Zoller is the coordinator of the Georgia State Bar Military Legal Services Program.

He previously approached the College of Law about opening a veteran’s legal clinic on campus and the college wasn’t ready, according to Kaminshine. However, Zoller was passionate and patient enough that when he re-approached the College of Law, the school was ready.

Zoller said he is excited about the clinic and for the students that have volunteered there.

“We’re getting older every day. Some day it’ll be your turn,” Zoller said at the opening. “So what you learn by virtue of taking part in this program I think will be beneficial to you for the rest of your careers, and you will learn things as a part of this.
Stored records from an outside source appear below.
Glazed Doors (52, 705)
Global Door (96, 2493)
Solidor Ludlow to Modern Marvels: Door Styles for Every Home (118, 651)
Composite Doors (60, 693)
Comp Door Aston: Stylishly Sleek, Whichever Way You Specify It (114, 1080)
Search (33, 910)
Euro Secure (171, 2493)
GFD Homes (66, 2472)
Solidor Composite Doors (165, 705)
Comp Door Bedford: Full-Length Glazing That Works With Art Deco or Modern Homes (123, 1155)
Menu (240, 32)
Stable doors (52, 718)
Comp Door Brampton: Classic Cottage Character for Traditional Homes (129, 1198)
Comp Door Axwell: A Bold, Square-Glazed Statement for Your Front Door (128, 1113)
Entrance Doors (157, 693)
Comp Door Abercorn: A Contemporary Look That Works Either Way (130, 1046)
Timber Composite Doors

In counseling with veterans that have real problems, it will be beneficial in ways that will surprise you.”

There are more than 800 veterans enrolled at Georgia State, according to Zoller.

Benjamin Lynde, student assistant at the College of Law and former Georgia National Guard member, said he asses veterans’ legal issues and directs them to a student / volunteer attorney when they call the clinic.

“The program is really cool because all of our volunteer attorneys are veterans as well experienced attorneys,” Lynde said.

Lynde also said the clinic had already been operating and assisting veterans weeks before its official opening.

“We have been making sure we have the right structures in place to get aid as effectively as possible for students,” he said. “This is us officially opening our doors and letting the school know we are here.”

The mantra of the clinic is ‘veterans helping veterans’, according to Lynde.

Lynde also said he would like to help students veterans with their military service discharge upgrades.

“Upgrades are sought by veterans in order to get access to other benefits that their current level of discharge does not allow for, such as VA benefits,” he said. “It’s a service that we are offering, but not one that we have dealt with yet.”

The legal clinic is the newest addition to the services offered to veterans by Georgia State. Information about the office of disability and counseling center can be found online at the Georgia State military outreach page.

Student veterans can make an appointment for a consultation at the legal clinic on the College of Law website.